GOAL: Copy the items word for word, from the line containing "At what coordinates" through the end of the items, and leave out the pictures.

INFORMATION GIVEN:
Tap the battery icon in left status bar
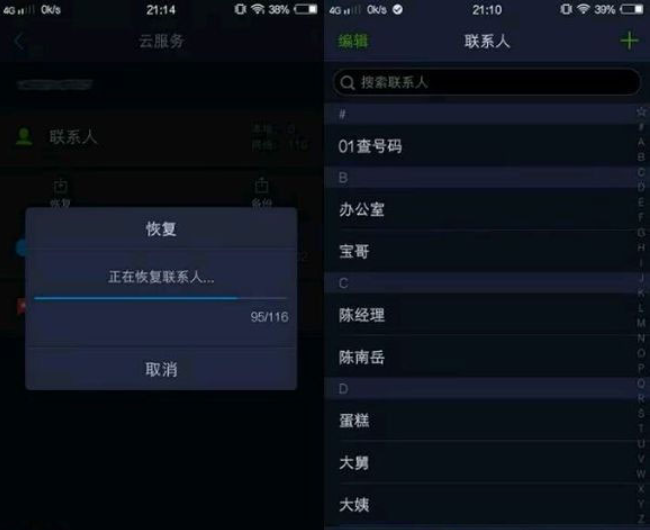The width and height of the screenshot is (650, 530). [306, 9]

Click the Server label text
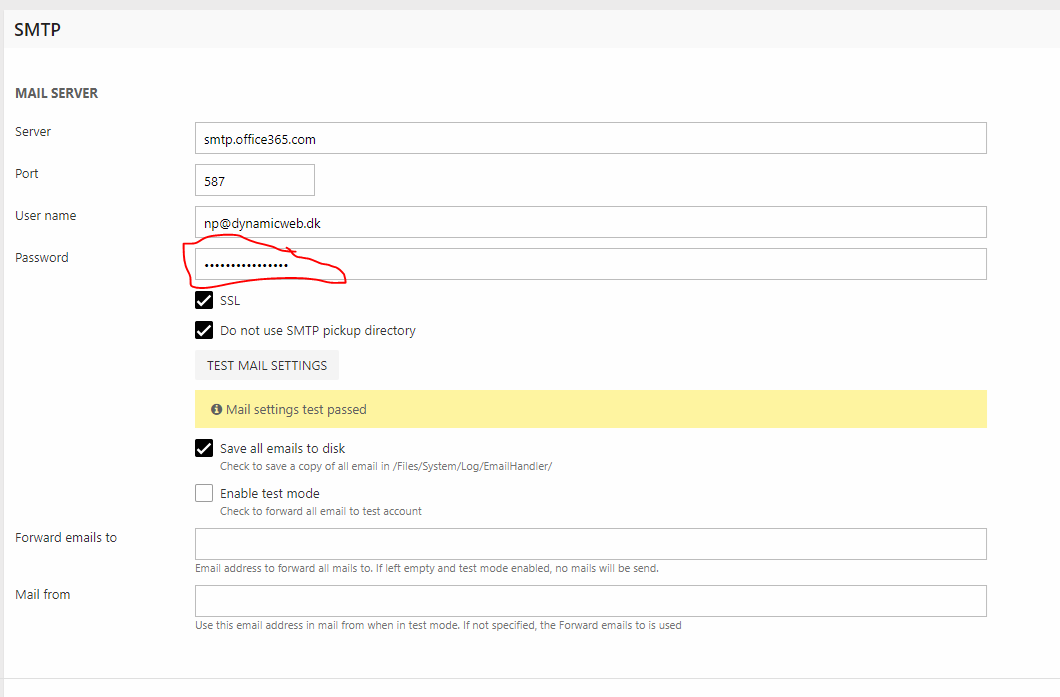pos(33,132)
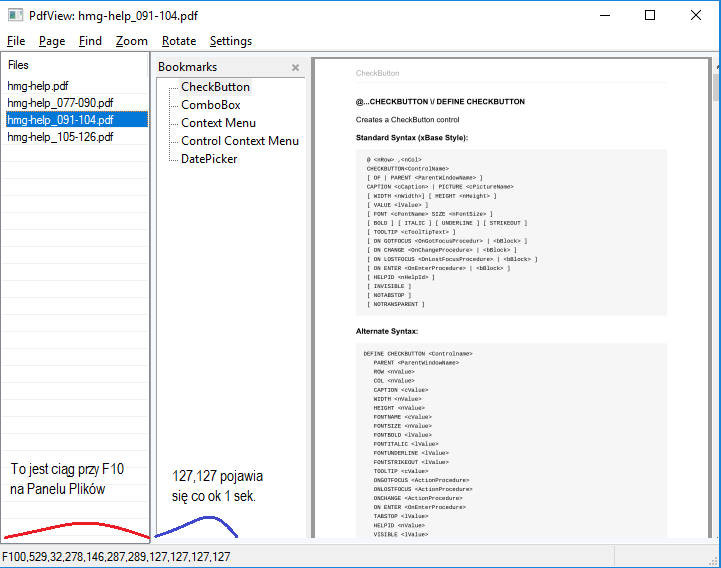Viewport: 721px width, 568px height.
Task: Navigate to DatePicker bookmark
Action: pyautogui.click(x=209, y=159)
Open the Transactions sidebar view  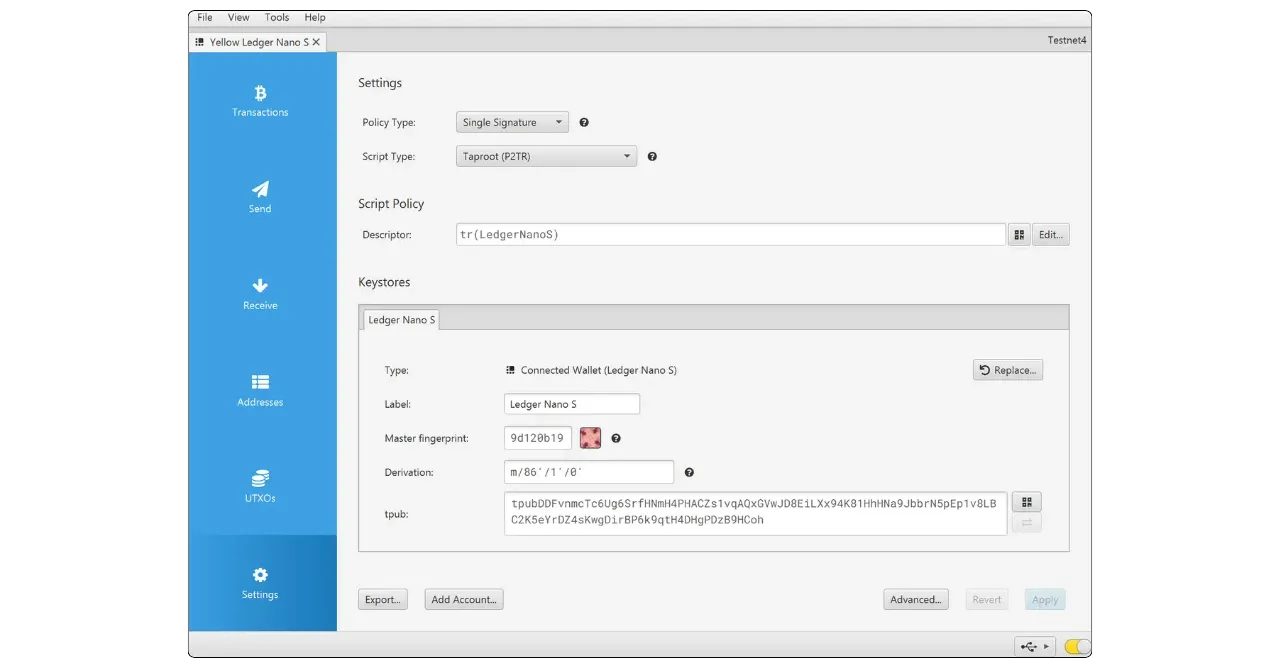click(260, 101)
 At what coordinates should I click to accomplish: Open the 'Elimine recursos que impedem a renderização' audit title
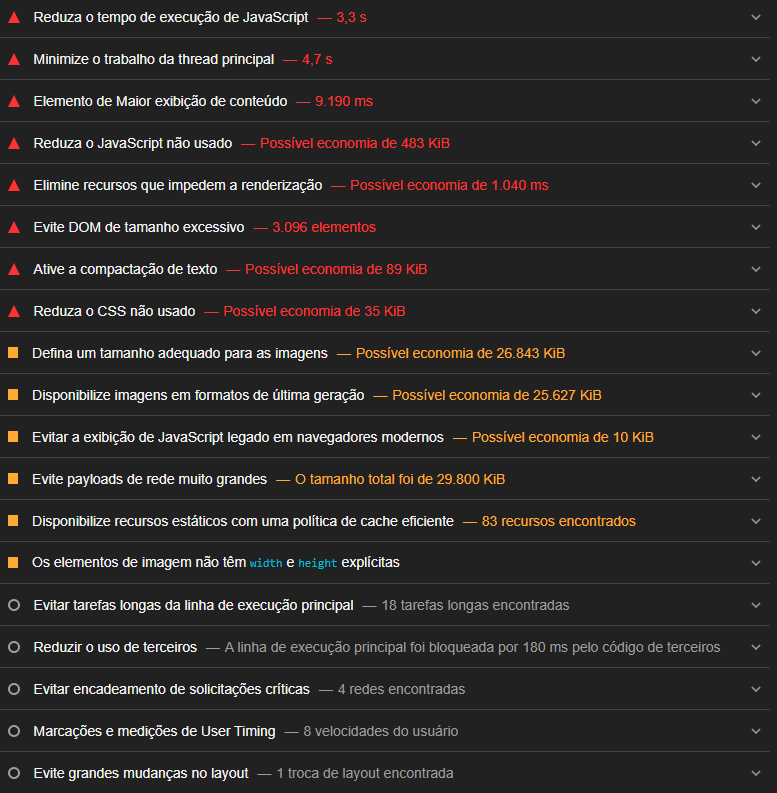[177, 185]
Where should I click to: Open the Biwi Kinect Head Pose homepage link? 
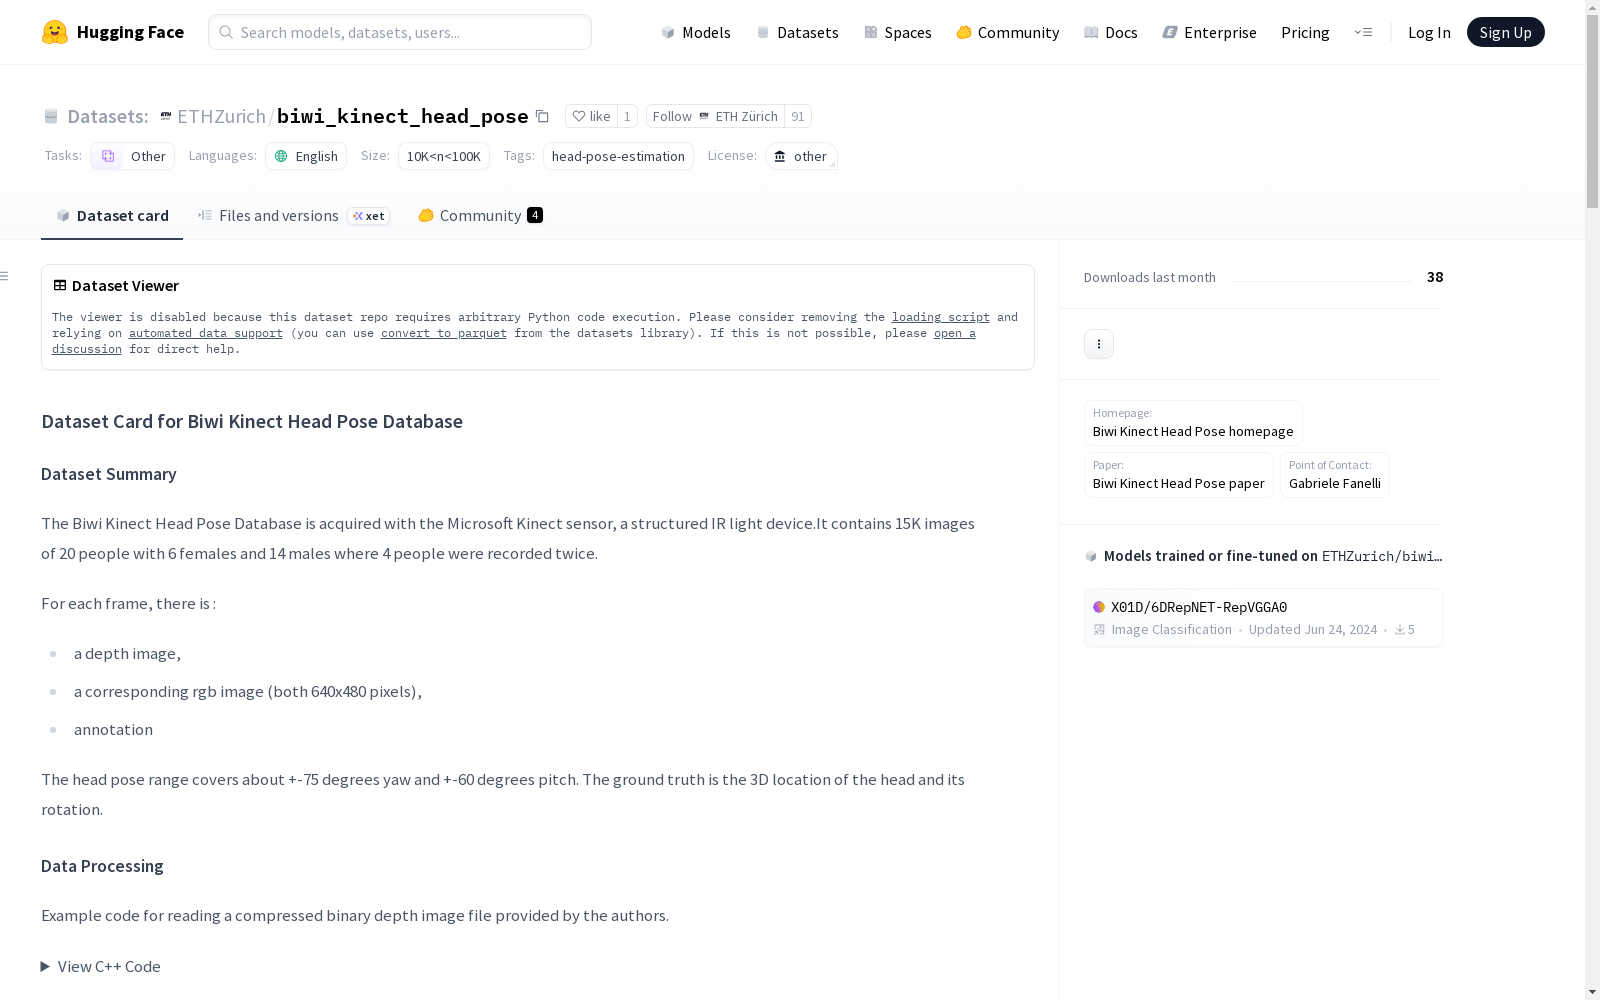(1192, 431)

EXPECTED ANSWER:
 At what coordinates should I click to accomplish: Open the 'Elimine recursos que impedem a renderização' audit title
[177, 185]
Where should I click to: Open the Biwi Kinect Head Pose homepage link? 
(1192, 431)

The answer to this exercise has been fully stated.